_DOCUMENT EXCERPT_:
==============================
Camera-Augmented Non-Contact Vital Sign Monitoring in Real Time

The traditional method of monitoring the vital signs using sensors and wires attached to the body causes discomfort for patients. Researchers proposed a new system combining cameras and radars to address the limitations of traditional methods and successfully and effectively monitor vital signs in real-time.

The experimental setup utilized a Red Green Blue-Depth (RGB-D) camera and a Frequency Modulated Continuous Wave (FMCW) radar operating at 77-81 GHz. The radar employed a linear frequency modulated signal to detect subtle torso movements caused by the cardiopulmonary system. The radar estimated chest movement and provided valuable data for vital sign monitoring by processing the received signal.

The camera offered depth and RGB information, which was used to identify subjects' 3D locations via a computer vision algorithm. This algorithm employed convolutional neural networks to estimate body landmarks on the torso, aiding in subject movement tracking. Additionally, the radar adapted its beams based on camera input to monitor vital signs like heart rate and respiration rate.
==============================
_EXCERPTED RECORDS_:
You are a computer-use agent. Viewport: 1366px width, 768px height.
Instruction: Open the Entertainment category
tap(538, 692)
==============================
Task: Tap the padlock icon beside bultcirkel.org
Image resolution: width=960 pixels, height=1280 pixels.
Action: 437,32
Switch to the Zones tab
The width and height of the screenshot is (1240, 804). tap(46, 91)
==============================
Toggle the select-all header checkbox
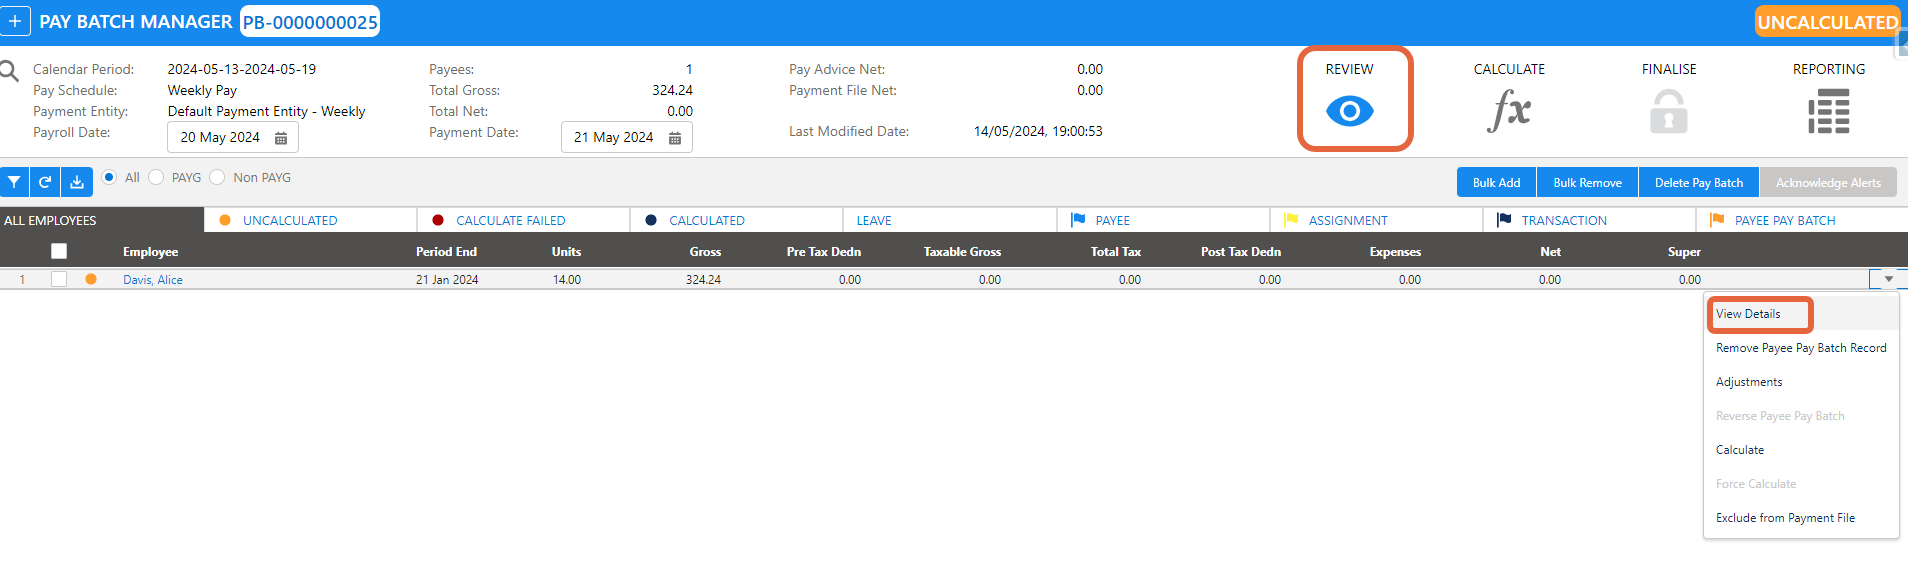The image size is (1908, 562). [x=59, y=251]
==============================
_PROBLEMS TO WORK ON_:
a) List every abbreviation that appears in the vital sign monitoring article, each one once.
b) From the vital sign monitoring article, write out the passage starting at "The experimental setup" and ending at "the received signal.".
c) In the vital sign monitoring article, what frequency range did the radar operate at?

_TASK SOLUTIONS_:
a)
RGB-D
FMCW
GHz
RGB
3D

b)
The experimental setup utilized a Red Green Blue-Depth (RGB-D) camera and a Frequency Modulated Continuous Wave (FMCW) radar operating at 77-81 GHz. The radar employed a linear frequency modulated signal to detect subtle torso movements caused by the cardiopulmonary system. The radar estimated chest movement and provided valuable data for vital sign monitoring by processing the received signal.

c) 77-81 GHz